We leave Googe to his machinations and go to rejoin Erb and Monk. They’re still being their usual charming selves, and Papa Chub and I slide seamlessly back into the conversation. From time to time, my eyes wander over to where Googe is sitting and laughing with the triplets, and I feel a twinge of jealousy needle at my innards, but I ignore it. He’s happy, and it’s not as if he’s taken anything from me, and I want to be the kind of person that can celebrate my friends’ happiness, not mourn because it isn’t my own. At other times (what feels like an eternity ago, but was really no more than a few years,) I would have been a drunken mess about things, inserting myself into the conversation and teasing Googe and trying to seize the reins of things. I wasn’t quite where I wanted to be yet, but I’d undoubtedly improved.
The redhead snaps her fingers and leans forward, a smirk on her face. “So. Why are you guys really here?”
“Just vacationing. Spending time with the boys, you know? Crew love, et cetera.”
“Sure, sure. That’s why you’re here as a whole, but why are you each here? Why didn’t you guys go camping somewhere, or to EUC or ASC or something? Why the Meadows?”
We glance at each other, the girls chuckling at our seeming hive mind as we do so. “Belated bachelor party,” Monk offers.
“I needed a vacation, and here I am,” Papa Chub says with an authoritarian air.

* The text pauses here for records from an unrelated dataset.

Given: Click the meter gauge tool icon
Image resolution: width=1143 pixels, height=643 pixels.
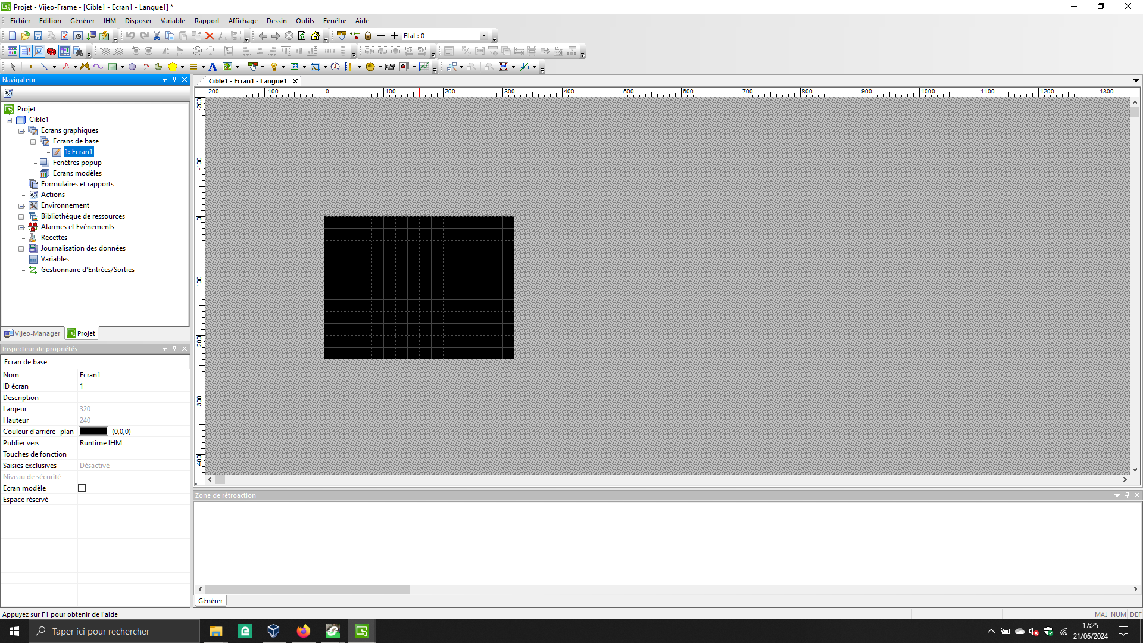Looking at the screenshot, I should coord(335,67).
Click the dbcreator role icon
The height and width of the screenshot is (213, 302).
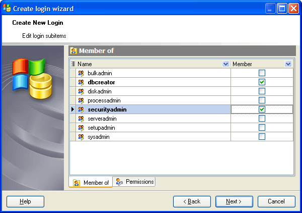[81, 82]
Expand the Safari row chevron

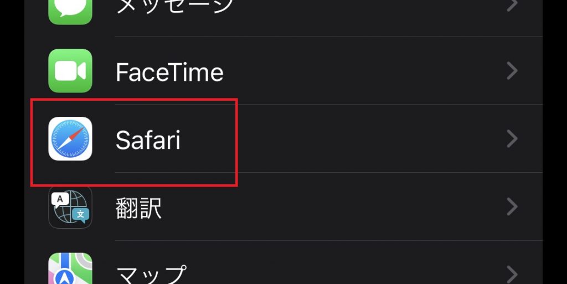[x=512, y=139]
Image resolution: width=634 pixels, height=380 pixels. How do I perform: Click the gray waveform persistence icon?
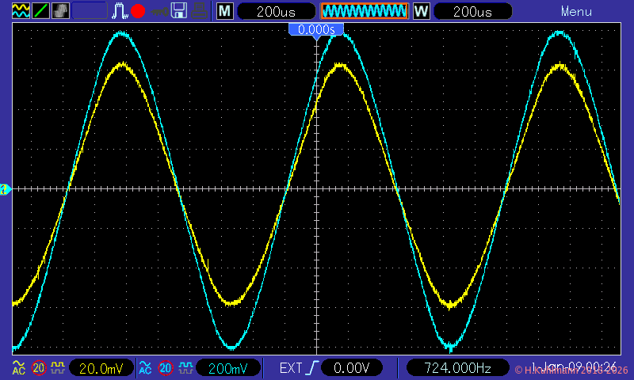61,11
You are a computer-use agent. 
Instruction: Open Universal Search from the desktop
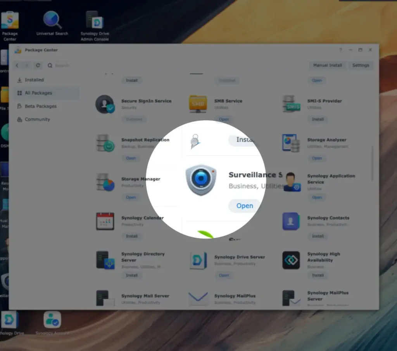coord(52,23)
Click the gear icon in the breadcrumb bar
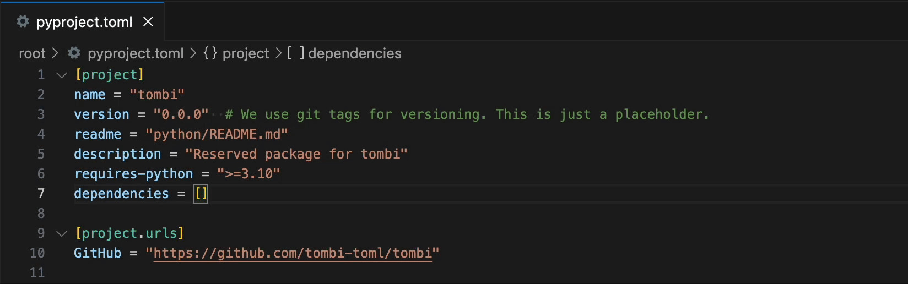 [x=74, y=53]
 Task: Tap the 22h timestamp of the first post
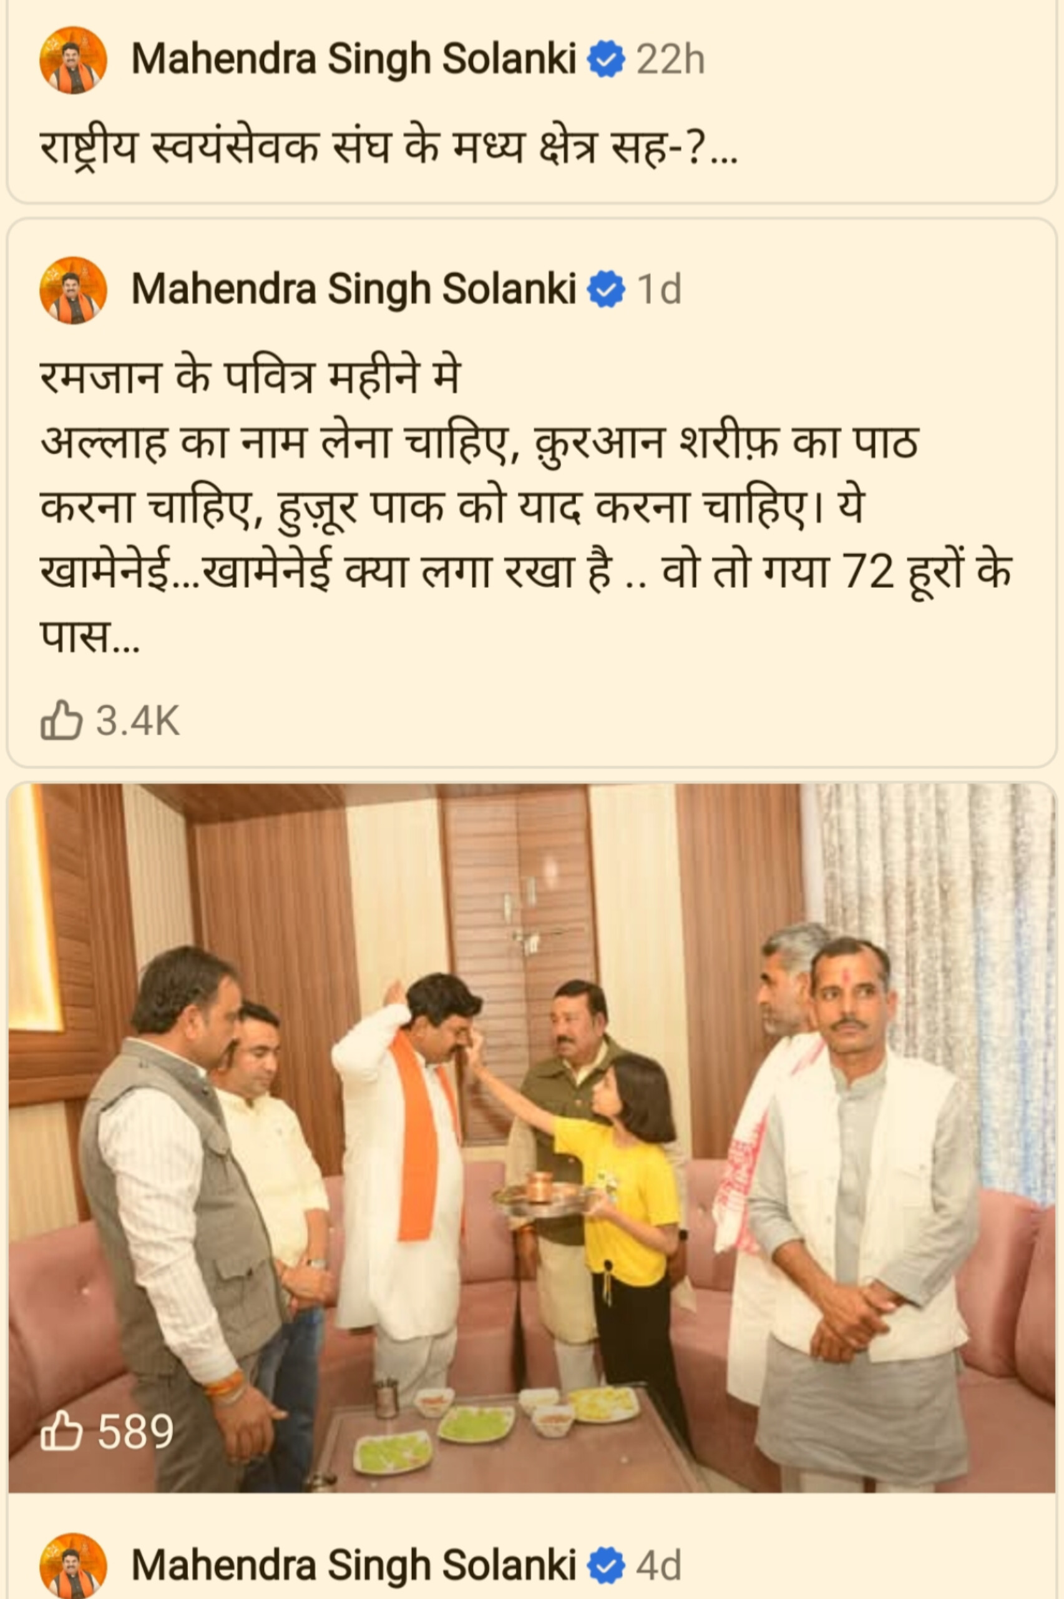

Erb shrugs. “I just kind of got dragged along. I mean, I’m happy to be here, don’t get me wrong. But when it’s my turn to choose a vacation, I’m picking camping like you said.”
I nod my heads over towards Googe. “He likes the Meadows. I think the romanticism of the place appeals to him. Roll the dice, win big, meet someone awesome.”
“And what about you?”
I open my mouth, shut it, frown, stop frowning, shrug. “I just wanted to escape reality for a little bit.”
“That’s me. Mister Honesty.”
For a while, I just listen. More people come and leave, including a rather large group evenly mixed between men and women. There seem to be a few different models between them, but their clothing is virtually identical, making them look for all the world like a particularly lazy palette swap. But one of them is different. She’s dressed in beige where everyone else is dressed in pastels, but somehow this makes her stand out. I study her, the hem of her dress that ends just a bit above her knees, fair and muscled calves, thin arms, light hair. She’s standing at the bar, and her back is to me for the longest time, and I find it kind of strange that she hasn’t gotten a drink or turned around to talk to anyone yet. The people around her have been served, have come and gone.
Googe comes back with the triplets, introduces them, something about precious gemstones that I promptly forget. My attention is entirely focused on the woman at the bar, on waiting for her to turn around. The girls at our table are all getting along reasonably well, and there’s talk of going somewhere else and doing something more interesting, but I don’t weigh in. Instead, I start to notice something strange.
In the dim warm light of the lounge, the woman’s dress has gotten lighter and lighter, brightening from a beige to a cream to a warm white to a true white, even though the ambient quality of the light in the room hasn’t changed. There is tension in her shoulders now, visibly so, and her hair seems to be shifting ever so slightly from time to time. As if she’s about to turn around, but isn’t yet. As if she could at any moment. As if she certainly will, and soon.
And what will we become of me then?
I drum my fingers on the table. The conversation is going nowhere, talking about clubs and bars and restaurants and dismissing them just as quickly. Googe offers, “You know, we could always go back to our place. We have a villa at the Libretto.”
Eyes go wide at that. There are coos of appreciation and grunts of assent. I say to no one in particular, “That’s a great idea. Let’s go now.”